Vanderbilt Chancellor Gordon Gee said college sports are “broken” and it’s time for university administrators to right the ship.

Mississippi State football coach Jackie Sherrill said the move is “something that an awful lot of universities around the country will start doing.” NCAA president Myles Brand said he was pleased with the move, and that while it might not be the model for everyone, the concept was correct.

This comes as the NCAA Division I National Association of Basketball Coaches has issued an order that all coaches attend a mandatory ethics summit in Chicago on Oct. 15. The initial response from the coaches has run the gambit from “good” to “we all shouldn’t have to pay for the sins of 5 percent” to “I don’t like being ordered to attend such a thing.”

College sports is a mess and university administrators are saying “enough” and coaches associations are saying to their members, “You better get your head out of the sand.”

Good news comes on another front that will deal with the same issues, but at the high school level. University of Maine Dean of Education Robert Cobb announced this week that the university has secured a $397,000 Congressional grant to shape a coaching and sports educational initiative.

The idea is to study and assist in the training and preparation of secondary level coaches and to undertake a “statewide conversation about the purpose and merit of interscholastic athletics.”

Some of the same issues the universities are dealing with begin at the secondary level. The question of ethics on the part of coaches, parents, and players exists across the sports board. The “follow the money” theme has overtaken ethics for two decades, but the corruption created has reached an unacceptable level.

The Maine project will seek input from every Maine middle and high school that has sports, from groups such as principals, coaches, and parents and from Maine citizens who care about the development of sports in the secondary curriculum.
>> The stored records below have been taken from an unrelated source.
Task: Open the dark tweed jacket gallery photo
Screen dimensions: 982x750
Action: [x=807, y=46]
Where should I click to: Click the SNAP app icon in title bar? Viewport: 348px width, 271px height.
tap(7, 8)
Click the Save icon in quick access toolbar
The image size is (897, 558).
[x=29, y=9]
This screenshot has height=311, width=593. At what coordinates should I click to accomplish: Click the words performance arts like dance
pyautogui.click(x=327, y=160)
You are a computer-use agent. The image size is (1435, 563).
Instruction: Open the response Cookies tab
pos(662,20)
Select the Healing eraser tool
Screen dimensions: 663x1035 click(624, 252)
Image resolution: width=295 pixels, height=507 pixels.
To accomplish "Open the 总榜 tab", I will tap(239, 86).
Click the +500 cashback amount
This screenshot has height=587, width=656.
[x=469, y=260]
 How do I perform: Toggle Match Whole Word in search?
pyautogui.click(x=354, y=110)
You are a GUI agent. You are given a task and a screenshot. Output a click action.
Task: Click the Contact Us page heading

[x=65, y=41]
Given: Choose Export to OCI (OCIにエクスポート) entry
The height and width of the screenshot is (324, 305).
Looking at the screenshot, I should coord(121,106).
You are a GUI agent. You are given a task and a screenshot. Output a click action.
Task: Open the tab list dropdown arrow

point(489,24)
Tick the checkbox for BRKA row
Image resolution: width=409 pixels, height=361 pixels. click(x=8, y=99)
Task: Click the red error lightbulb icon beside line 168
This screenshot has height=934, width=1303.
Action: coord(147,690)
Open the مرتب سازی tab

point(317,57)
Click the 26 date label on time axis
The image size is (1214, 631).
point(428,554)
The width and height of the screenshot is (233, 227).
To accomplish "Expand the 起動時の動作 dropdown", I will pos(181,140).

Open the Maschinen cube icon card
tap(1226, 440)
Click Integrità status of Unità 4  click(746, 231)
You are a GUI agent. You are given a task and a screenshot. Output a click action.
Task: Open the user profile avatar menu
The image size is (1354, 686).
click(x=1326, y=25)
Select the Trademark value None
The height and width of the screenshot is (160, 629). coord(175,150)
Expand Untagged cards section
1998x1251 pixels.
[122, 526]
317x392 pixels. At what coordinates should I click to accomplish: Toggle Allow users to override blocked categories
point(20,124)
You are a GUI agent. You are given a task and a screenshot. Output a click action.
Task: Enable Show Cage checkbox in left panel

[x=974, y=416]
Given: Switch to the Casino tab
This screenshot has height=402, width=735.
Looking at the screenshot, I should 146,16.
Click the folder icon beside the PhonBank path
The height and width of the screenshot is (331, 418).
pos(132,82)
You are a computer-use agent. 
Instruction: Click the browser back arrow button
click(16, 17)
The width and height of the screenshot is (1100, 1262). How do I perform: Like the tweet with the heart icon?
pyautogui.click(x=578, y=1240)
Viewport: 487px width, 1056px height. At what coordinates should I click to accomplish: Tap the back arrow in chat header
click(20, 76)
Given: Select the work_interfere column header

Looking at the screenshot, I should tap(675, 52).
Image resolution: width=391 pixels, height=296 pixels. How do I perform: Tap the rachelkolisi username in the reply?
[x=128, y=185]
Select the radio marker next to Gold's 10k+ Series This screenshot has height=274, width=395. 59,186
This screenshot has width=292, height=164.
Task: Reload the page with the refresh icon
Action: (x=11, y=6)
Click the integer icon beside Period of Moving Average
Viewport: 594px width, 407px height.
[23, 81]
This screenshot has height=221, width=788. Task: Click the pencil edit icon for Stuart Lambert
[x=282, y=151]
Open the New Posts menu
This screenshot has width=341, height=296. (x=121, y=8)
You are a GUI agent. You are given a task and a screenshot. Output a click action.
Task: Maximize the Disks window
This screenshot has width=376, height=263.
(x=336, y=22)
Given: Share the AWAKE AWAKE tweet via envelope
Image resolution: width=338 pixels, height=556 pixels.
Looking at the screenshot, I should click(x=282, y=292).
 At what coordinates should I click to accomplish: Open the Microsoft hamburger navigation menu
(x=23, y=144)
Former Maine Education Commissioner J. Duke Albanese will oversee the day-to-day working of the project. He says, “There is no definition of what good, healthy sports programs look like or what their parameters in the middle schools and high schools should be. Articulating the essential qualities of interscholastic athletics that mesh with teaching and learning expectations will help steer good activities and experiences for kids.”

That is precisely the issue before universities with major sports programs. What began as a few games played by college kids for the fun of it has turned into a big business that got away from universities and turned political and ugly.

As universities seek to reign in the mess, Maine’s project looks to get to the core issues at an even earlier stage, and one no less important.

Old Town native Gary Thorne is an ESPN and NBC sportscaster.